MORFOLOGI dan TIPOLOGI KOTA KUDUS

Kota akan selalu berkembang seiring dengan perkembangan kehidupan sosial, budaya, ekonomi, dan juga politik yang ada di kota tersebut. Morfologi kota merupakan kesatuan elemen pembentuk kota yang didalamnya mencakup aspek detail (seperti bangunan, sistem sirkulasi, open space, dan prasarana kota), serta aspek tata bentuk kota terutama pola tata ruang dan komposisi lingkungan terbangun terhadap pola bentuk di sekitar kawasan tersebut. Dimana setiap kota memiliki morfologi kota yang berbeda antara kota yang satu dengan yang lain, yang keragaman bentuk dari kota tersebut akan membuat ciri khas dari suatu kota tersebut.
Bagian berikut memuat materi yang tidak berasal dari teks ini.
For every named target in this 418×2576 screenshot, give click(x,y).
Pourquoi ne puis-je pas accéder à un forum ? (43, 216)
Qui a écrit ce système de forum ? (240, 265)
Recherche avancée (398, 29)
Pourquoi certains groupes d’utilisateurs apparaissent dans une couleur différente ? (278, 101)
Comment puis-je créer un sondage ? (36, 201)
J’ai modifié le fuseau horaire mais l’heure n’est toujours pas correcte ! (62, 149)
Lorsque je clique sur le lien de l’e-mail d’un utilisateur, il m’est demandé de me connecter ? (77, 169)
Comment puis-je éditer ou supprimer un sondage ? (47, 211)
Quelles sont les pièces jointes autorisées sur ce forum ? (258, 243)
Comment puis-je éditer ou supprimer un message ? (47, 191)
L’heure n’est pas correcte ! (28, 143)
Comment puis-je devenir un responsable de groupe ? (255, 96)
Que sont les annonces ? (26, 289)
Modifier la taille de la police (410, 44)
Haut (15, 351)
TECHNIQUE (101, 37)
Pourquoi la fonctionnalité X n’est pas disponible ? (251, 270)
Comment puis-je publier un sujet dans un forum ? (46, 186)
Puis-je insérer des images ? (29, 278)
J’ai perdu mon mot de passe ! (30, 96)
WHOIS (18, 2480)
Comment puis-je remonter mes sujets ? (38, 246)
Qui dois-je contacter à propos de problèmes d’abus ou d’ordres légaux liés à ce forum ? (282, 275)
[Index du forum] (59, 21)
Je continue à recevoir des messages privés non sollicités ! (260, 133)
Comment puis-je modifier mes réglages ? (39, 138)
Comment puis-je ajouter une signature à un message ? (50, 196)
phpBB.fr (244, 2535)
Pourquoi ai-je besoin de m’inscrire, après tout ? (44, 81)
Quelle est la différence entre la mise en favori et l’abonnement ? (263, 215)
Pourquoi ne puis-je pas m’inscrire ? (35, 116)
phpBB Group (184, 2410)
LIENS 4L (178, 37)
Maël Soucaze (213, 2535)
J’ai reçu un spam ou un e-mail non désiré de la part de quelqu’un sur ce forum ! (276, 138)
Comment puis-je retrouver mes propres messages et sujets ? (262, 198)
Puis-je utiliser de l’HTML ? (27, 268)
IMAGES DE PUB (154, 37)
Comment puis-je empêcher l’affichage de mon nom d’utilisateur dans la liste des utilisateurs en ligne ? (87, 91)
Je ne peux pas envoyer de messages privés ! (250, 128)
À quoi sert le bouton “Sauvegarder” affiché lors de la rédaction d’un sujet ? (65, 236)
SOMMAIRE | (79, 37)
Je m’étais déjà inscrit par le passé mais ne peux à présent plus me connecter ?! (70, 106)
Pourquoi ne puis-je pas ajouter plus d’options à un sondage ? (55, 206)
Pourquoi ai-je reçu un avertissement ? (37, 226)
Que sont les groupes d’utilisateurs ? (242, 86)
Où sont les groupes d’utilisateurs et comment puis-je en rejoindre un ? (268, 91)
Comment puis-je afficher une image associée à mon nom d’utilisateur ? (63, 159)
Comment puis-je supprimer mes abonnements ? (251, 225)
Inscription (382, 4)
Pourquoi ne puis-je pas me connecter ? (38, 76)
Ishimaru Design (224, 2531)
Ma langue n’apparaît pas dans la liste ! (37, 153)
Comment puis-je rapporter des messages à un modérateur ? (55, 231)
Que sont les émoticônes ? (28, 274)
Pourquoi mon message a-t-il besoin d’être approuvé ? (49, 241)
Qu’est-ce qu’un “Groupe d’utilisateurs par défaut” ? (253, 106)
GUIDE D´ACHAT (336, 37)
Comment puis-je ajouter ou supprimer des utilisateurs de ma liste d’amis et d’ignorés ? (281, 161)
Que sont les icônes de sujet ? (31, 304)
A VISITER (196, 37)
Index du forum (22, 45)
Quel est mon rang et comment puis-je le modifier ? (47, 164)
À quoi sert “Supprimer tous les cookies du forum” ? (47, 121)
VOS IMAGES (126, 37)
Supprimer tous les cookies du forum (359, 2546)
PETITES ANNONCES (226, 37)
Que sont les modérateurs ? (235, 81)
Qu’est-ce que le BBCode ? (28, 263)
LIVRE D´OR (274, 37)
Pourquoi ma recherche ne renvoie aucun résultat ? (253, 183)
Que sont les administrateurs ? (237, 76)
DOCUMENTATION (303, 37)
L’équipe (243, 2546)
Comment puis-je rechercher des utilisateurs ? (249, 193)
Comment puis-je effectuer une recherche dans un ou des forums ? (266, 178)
Pada review ini akan dibahas mengenai kota Kudus, yaitu salah satu kota yang berada di sebelah utara dari provinsi Jawa Tengah. Embrio kota Kudus secara tipologis berawal dari adanya bangunan Menara Kudus dan masjid Al-Aqsha yang didirikan oleh Sunan Kudus pada tahun 1549. Sedangkan untuk perkembangan pemukimannya sebenarnya sudah dimulai dari masa pra Islam yaitu sebelum abad 15 yang ditandai dengan adanya pemukiman masyarakat Hindu di sekitar jalan Sunan Kudus. Yang kemudian berkembang, setelah abad ke 15 dengan adanya Menara Kudus maka mulailah terbentuk pemukiman kaum Islam di daerah sekitar Menara kudus tersebut.

Menara Kudus

Tahun 1819 berdasarkan keputusan Gubernur jendral Hindia Belanda maka terbentuklah Kudus sebagai suatu Kabupaten. Kudus semakin berkembang setelah belanda memindahkan pusat kota yang awalnya berada di Kudus Kulon menjadi di timur kali Gelis pada akhir abad 18. Oleh Belanda pusat kota yang baru ini kemudian dilengkapi dengan alun-alun serta masjid. Pusat kota ini berkembang juga sebagai pusat pemerintahan yang tepatnya berada di sebelah utara alun-alun. Sedangkan pusat kota yang lama berubah menjadi daerah pemukiman dengan industri rakyat serta daerah religius. Dengan adanya perpindahan pusat kota tersebut, juga diikuti mobilisasi pedagang Cina yang berada di kawasan jalan Sunan Kudus, kemudian pindah membentuk suatu pemukiman sendiri (pecinan). Namun seiring berjalannya waktu, lambat laun alun-alun mendapat fungsi tambahan yaitu sebagai taman atau ruang terbuka kota tetapi mempunyai nilai spiritual yang tetap dipelihara sampai kini misalnya kegiatan ritual setiap hari raya umat Islam.

Kota Kudus dibagi sumbu timur dan sumbu barat dengan batas adalah kali gelis. Sebelah timur kota merupakan pusat kegiatan yang bersifat duniawi seperti perdagangan, pemerintahan dan sebagainya. Sedangkan di sebelah barat merupakan pusat kegiatan yang bersifat religius. Kedua sumbu ini membentang pada jalan Sunan Kudus yang merupakan sebagai utama yang menghubungkan antara kedua kawasan tersebut.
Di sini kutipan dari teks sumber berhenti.